■ **Task requirements**
Your answer should hold only the lines from the one with "Task: Select the" through the end of the records, repeated exactly and minus any pictures.

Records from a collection
══════════════════════════════

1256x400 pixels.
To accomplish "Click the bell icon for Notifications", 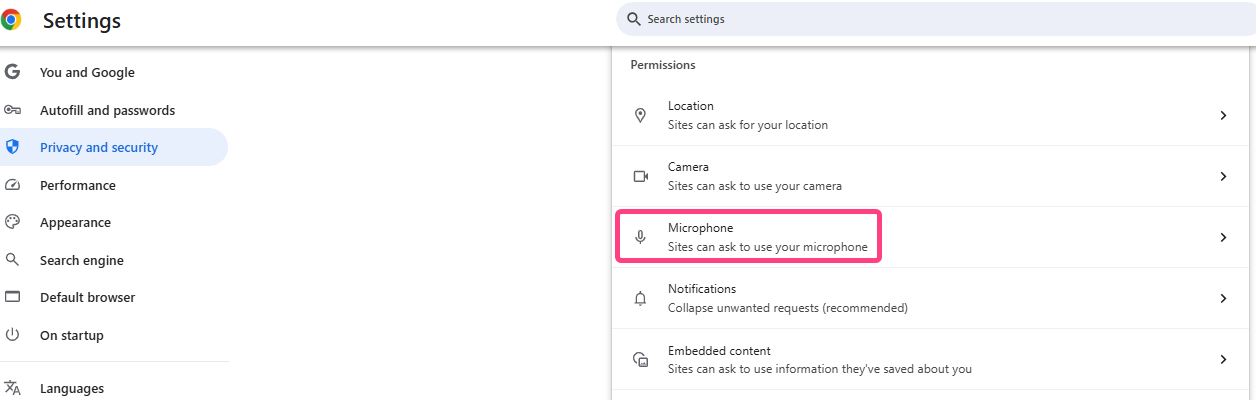I will coord(641,298).
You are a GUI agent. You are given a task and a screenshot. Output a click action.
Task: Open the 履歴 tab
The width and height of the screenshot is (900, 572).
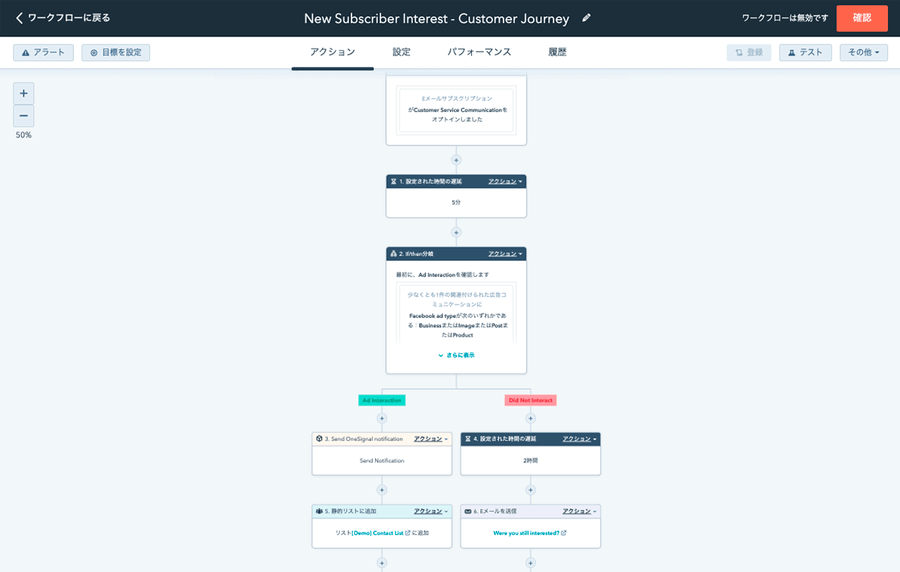557,52
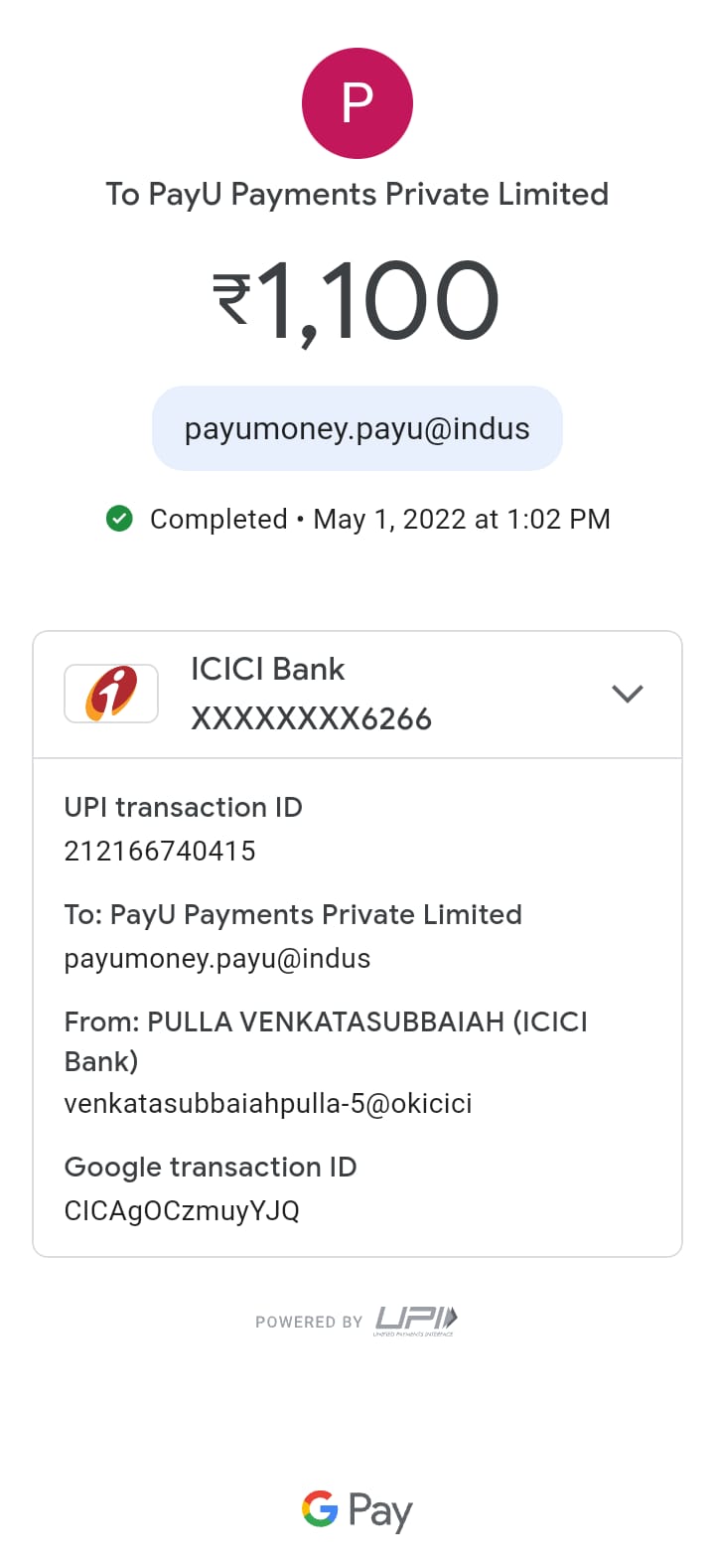Tap Google transaction ID CICAgOCzmuyYJQ

182,1210
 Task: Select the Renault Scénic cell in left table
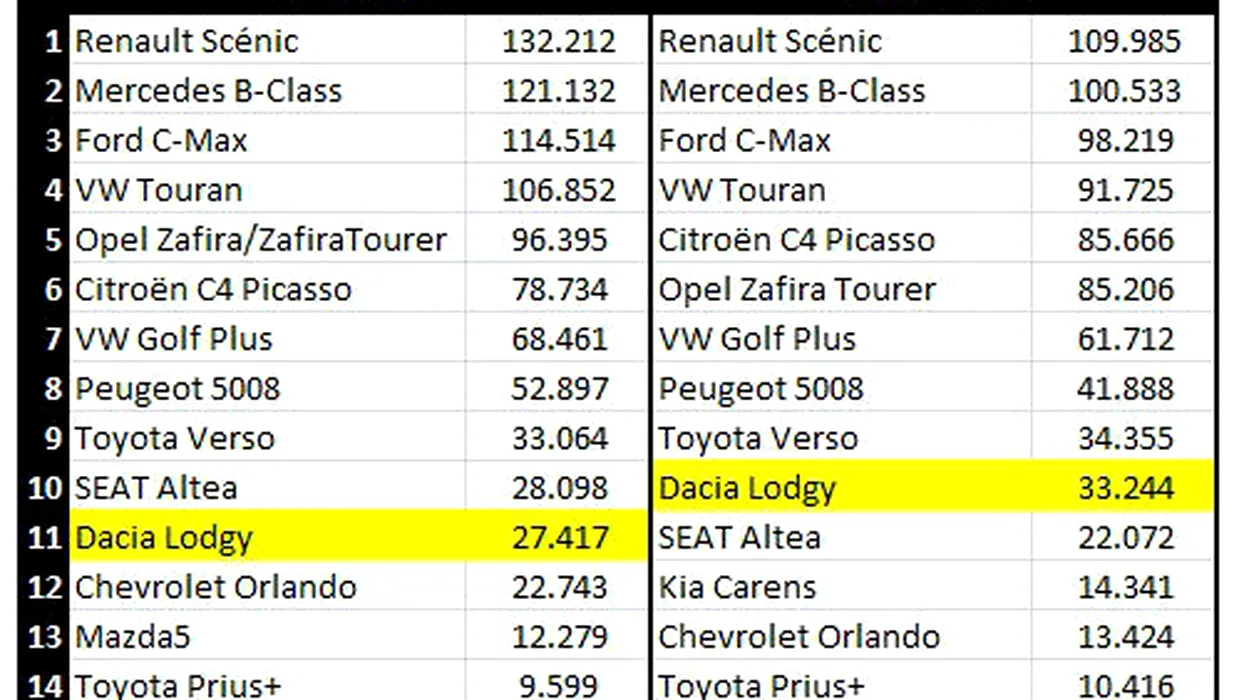(267, 41)
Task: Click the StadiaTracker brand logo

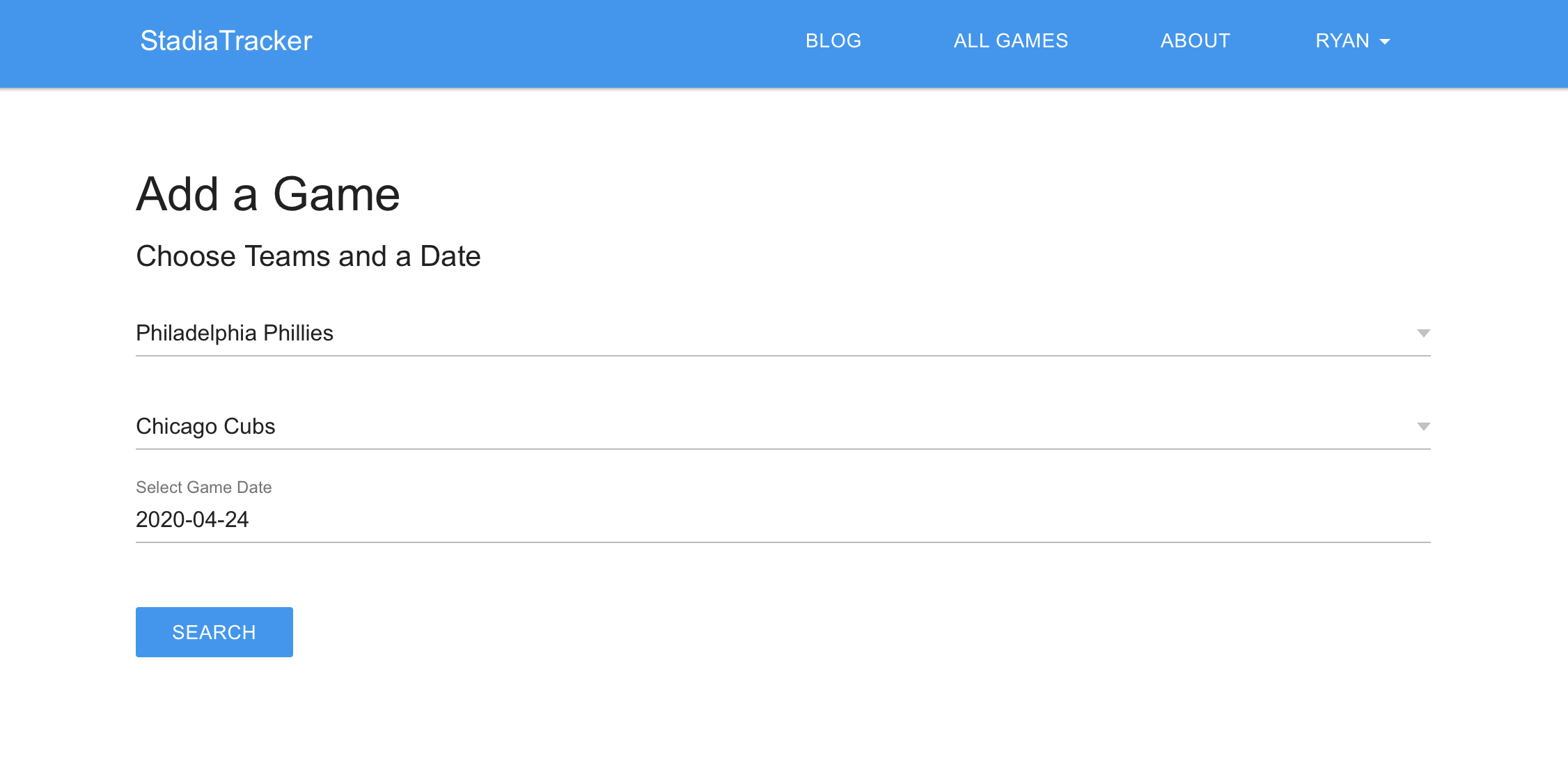Action: click(226, 41)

══════════════════════════════

■ **Solution to this task**
 Task: Select the Renault Scénic cell in left table
(267, 41)
Task: Click the StadiaTracker brand logo

Action: click(226, 41)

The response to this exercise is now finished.